A plataforma do Voa Brasil está sendo elaborada pelo Executivo, e as empresas devem alimentá-la com sua base de dados dos voos disponíveis dentro da faixa de preços estipulada.
Em 2023, o fluxo de passageiros no modal aéreo foi de 112,6 milhões, mas muitos são viajantes frequentes. O número de pessoas que viaja de avião por ano é menor, cerca de 25 milhões.
O ministro de Portos e Aeroportos, Silvio Costa Filho, disse à reportagem que o programa deve ser lançado em breve. "O programa já foi apresentado ao presidente Lula, validado por ele e pela Casa Civil. Estamos esperando agenda [do presidente] para fazer o anúncio", afirmou.
Ele reforçou ainda que o Voa Brasil não contará com qualquer tipo de subsídio ou financiamento do governo federal. "É uma construção do ministério com as companhias aéreas", disse.
A ideia de lançar o programa foi citada pela primeira vez em março de 2023 pelo então ministro de Portos e Aeroportos, Márcio França, antecessor de Costa Filho no cargo. O intuito era popularizar o acesso ao modal aéreo.
Na época, a proposta foi atribuída como um pedido de Lula e previa um público mais amplo, assim como um número maior de bilhetes.
Dias depois da divulgação, no entanto, Lula repreendeu ministros que divulgam "genialidades" sem consultar o Planalto. Em reunião ministerial, o presidente cobrou duramente os titulares das pastas para que não anunciassem políticas públicas que não tivessem sido apresentadas e recebido o aval da Casa Civil.
Na ocasião, Lula não citou os nomes dos ministros cobrados, mas a fala foi percebida como um recado a França.
Em setembro, França foi deslocado para a pasta do Empreendedorismo, em uma mudança adotada para abrir espaço a aliados do centrão no primeiro escalão do governo. As discussões do Voa Brasil continuaram com o ministério sob o comando de Costa Filho.
Nos bastidores, o governo via a ideia do programa como uma forma de melhorar a imagem sobre o setor aéreo em um contexto de alta nos preços das passagens — o IBGE (Instituto Brasileiro de Geografia e Estatística) detectou um aumento de 47,24% em 2023.
A impossibilidade de contar com subsídios, porém, sempre foi um limitador. Por outro lado, o primeiro anúncio gerou expectativas no público do programa, emparedando governo e aéreas a tirar algo do papel.

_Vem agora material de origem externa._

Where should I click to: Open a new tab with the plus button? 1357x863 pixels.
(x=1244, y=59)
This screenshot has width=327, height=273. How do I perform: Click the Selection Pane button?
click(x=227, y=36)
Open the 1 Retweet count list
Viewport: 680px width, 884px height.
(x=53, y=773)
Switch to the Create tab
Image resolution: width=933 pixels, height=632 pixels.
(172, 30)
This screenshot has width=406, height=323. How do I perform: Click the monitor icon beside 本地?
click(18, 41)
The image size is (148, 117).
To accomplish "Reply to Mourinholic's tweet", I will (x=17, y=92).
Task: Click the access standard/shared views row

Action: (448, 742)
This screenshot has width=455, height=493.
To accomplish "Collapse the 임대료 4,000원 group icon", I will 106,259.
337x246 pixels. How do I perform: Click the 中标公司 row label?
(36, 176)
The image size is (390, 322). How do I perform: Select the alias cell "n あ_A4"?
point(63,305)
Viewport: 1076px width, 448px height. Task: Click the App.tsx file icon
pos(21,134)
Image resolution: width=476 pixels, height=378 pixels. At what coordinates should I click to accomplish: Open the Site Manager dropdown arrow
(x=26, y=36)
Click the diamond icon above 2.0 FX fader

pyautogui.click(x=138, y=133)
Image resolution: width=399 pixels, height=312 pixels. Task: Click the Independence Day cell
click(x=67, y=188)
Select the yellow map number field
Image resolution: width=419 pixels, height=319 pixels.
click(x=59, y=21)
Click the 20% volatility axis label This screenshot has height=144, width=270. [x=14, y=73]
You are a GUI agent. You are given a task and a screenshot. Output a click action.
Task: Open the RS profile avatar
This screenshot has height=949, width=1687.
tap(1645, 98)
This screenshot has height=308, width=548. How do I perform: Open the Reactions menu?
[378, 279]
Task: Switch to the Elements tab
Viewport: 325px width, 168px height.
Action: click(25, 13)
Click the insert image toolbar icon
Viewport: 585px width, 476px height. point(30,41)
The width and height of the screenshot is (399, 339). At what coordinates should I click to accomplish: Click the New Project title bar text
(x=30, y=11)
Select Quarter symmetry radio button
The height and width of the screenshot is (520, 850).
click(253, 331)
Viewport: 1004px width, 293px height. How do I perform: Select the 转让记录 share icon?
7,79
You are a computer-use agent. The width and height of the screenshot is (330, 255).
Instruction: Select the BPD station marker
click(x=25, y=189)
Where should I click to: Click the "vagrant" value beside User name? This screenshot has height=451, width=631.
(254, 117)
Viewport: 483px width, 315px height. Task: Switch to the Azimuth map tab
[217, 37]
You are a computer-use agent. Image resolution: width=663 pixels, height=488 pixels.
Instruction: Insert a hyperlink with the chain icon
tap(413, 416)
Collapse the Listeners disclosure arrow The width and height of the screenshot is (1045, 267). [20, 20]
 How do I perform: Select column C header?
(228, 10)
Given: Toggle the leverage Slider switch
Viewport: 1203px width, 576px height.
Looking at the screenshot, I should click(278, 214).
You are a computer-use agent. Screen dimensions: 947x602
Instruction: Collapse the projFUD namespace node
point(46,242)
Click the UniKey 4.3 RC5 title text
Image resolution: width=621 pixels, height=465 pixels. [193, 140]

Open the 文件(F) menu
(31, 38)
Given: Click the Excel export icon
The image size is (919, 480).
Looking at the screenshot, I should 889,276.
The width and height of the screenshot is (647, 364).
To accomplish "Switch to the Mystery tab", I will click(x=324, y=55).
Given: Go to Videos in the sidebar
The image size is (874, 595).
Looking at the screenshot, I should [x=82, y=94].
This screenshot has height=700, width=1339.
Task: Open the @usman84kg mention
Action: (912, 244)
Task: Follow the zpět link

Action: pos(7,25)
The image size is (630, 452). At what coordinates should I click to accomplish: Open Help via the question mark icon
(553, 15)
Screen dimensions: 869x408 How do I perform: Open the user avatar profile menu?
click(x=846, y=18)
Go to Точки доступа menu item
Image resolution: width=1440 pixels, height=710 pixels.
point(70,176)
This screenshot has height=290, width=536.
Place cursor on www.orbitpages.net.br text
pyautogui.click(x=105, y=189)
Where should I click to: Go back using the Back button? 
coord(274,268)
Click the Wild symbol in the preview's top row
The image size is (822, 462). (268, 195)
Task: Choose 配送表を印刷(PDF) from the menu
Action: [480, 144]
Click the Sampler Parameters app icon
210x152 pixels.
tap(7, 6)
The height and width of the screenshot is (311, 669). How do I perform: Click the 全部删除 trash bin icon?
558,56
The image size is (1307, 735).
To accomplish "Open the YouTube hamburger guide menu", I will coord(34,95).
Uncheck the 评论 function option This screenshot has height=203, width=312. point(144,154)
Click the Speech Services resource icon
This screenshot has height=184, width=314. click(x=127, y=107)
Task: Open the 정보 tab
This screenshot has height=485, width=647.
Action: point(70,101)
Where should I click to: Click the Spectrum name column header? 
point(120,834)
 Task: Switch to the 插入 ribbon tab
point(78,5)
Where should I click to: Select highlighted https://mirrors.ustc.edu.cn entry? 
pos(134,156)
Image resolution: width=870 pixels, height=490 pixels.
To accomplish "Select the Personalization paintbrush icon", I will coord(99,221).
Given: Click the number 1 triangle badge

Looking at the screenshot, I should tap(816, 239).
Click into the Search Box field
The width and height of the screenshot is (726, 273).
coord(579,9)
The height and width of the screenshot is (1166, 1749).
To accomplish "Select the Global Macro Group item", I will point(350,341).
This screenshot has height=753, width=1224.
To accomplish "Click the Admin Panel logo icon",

Já as companhias, que embarcaram nas discussões após a primeira fala pública sobre o tema, reclamam dos custos elevados com insumos (como querosene de aviação) e com a judicialização por parte de clientes de diferentes questões.
As empresas vêm pedindo ajuda do governo para enfrentar as dificuldades financeiras, agravadas pela pandemia de Covid-19.
O governo tem discutido um pacote de socorro que inclui a flexibilização de condições para negociar dívidas tributárias e regulatórias com a União e uma linha de crédito no BNDES (Banco Nacional do Desenvolvimento Econômico e Social), que teria o respaldo de um fundo garantidor em caso de inadimplência, mas os detalhes ainda não foram fechados.